__La consigne__:
Mettez à jour le texte extrait ci-dessous : recopiez le passage qui va de « Par un jugement » jusqu'à « conclusions (article 4). » compris, en remplaçant « avocate » par « conseil ».

─── Texte extrait

Vu la procédure suivante :
Procédure contentieuse antérieure
M. C... A... a demandé au tribunal administratif de Lyon d'annuler les décisions du 5 janvier 2019 par lesquelles le préfet du Rhône lui a fait obligation de quitter le territoire français sans délai de départ volontaire, a désigné un pays de destination et lui a interdit le retour sur le territoire français durant dix-huit mois.
Par un jugement n° 1900035 du 8 janvier 2019, le magistrat désigné par le président du tribunal administratif de Lyon a annulé la décision portant interdiction de retour sur le territoire français pour une durée de dix-huit mois (article 2), mis à la charge de l'État le paiement à Me B..., avocate de M. A..., de la somme de 600 euros au titre de l'article 37 de la loi du 10 juillet 1991 (article 3) et rejeté le surplus de ses conclusions (article 4).

──────
─── Données sources

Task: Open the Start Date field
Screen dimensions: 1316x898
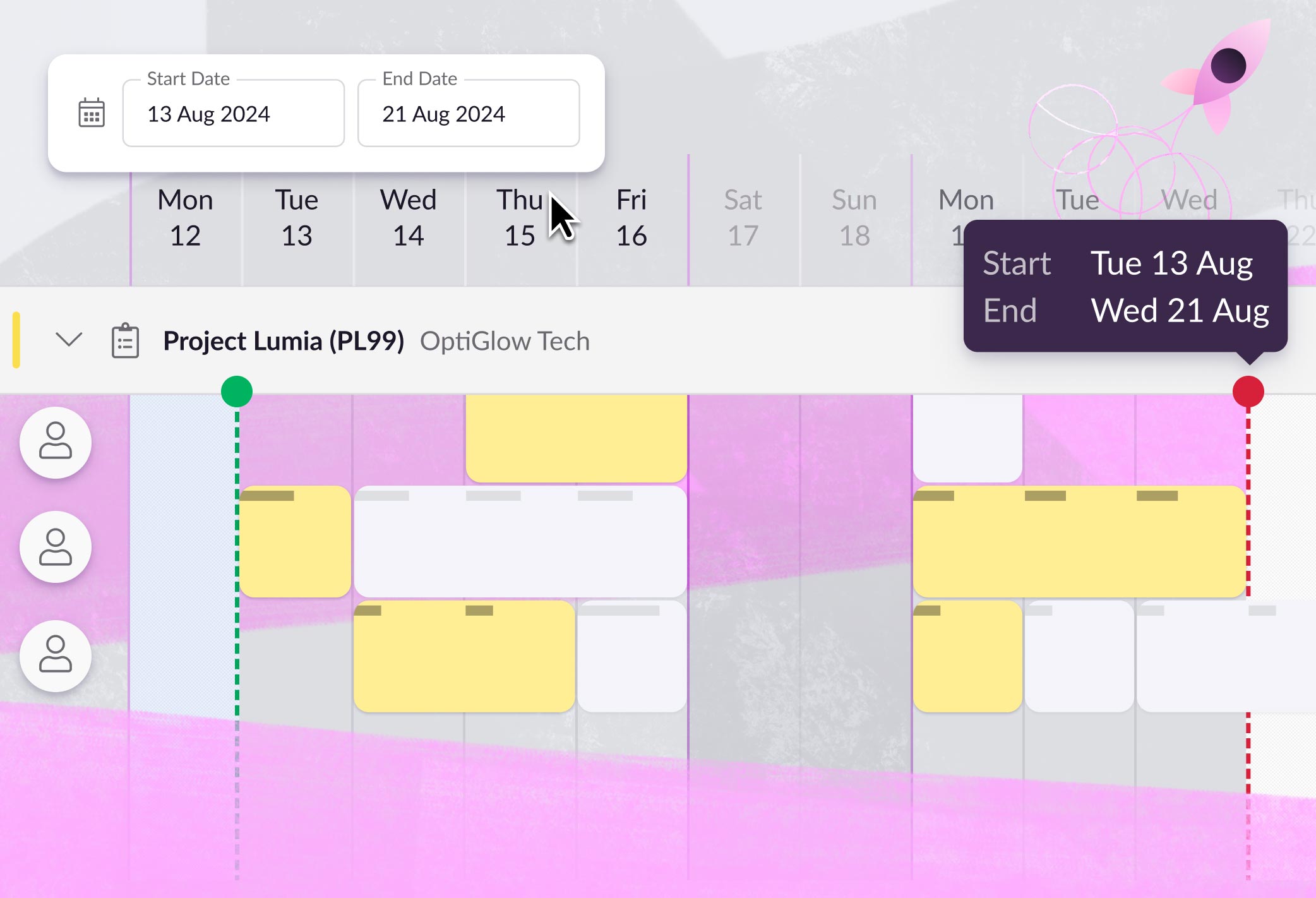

──────

__Résultat ci-dessous__:
Par un jugement n° 1900035 du 8 janvier 2019, le magistrat désigné par le président du tribunal administratif de Lyon a annulé la décision portant interdiction de retour sur le territoire français pour une durée de dix-huit mois (article 2), mis à la charge de l'État le paiement à Me B..., conseil de M. A..., de la somme de 600 euros au titre de l'article 37 de la loi du 10 juillet 1991 (article 3) et rejeté le surplus de ses conclusions (article 4).